Nor, it seems, would anyone else, given that the property has been on sale for several months and hasn’t shifted. I imagine people have been put off by the address: 2-8a Rutland Gate. That a implies a b. And that b implies a basement flat with a bloke who plays the bongos and likes to throw barbecues for his bongo-playing friends. I used to live above just such a man, and after a few months, I would have buried him under the patio with no guilt whatsoever.
And all the swimming pools in the world won’t make up for the location. The house overlooks Hyde Park, which means it also overlooks some of the noisiest, most tourist-filled roads in London. Are 45 bedrooms really going to make up for the misanthropy and the air pollution?

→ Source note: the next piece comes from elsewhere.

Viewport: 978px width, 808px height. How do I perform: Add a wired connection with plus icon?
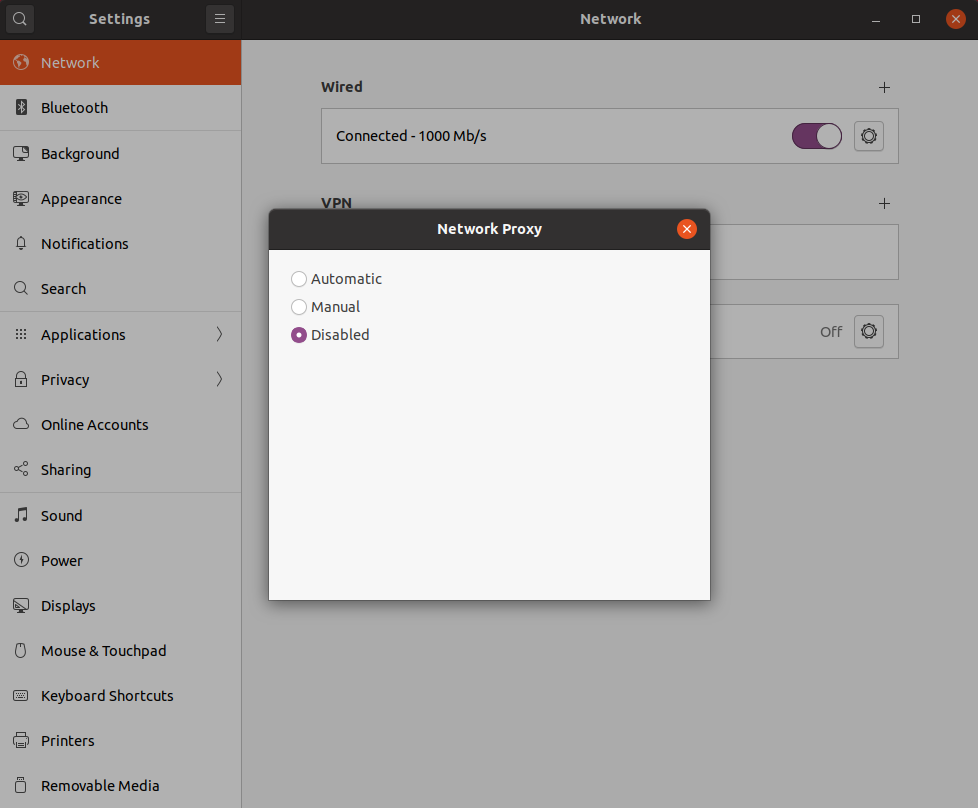(x=884, y=88)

Quite aside from anything else, it’s terrible value for money. You could get 1200 of my one-bedroom flat (a couple of miles up the road, and the view is more train tracks than park, but still) for the same money. I hardly need to point out that you would then have 1200 bedrooms rather than 45. Not looking so alluring now, is it?
I mean sure, the décor apparently includes millions of pounds worth of gold leaf, but doesn’t that sound just a teeny, tiny bit vulgar? Most of us don’t feel the need to coat our homes in gold foil, because we’re worried it might then resemble the crown of a small child in a nativity play. And we are right.
One property expert has described it as ‘a trophy rather than an investment’, which is estate agent speak for ‘massively overpriced’. Besides, the point of a trophy is that it represents a victory. And tanking hundreds of millions of pounds is only a victory if you’re playing the board game, Go for Broke. In real life, not so much.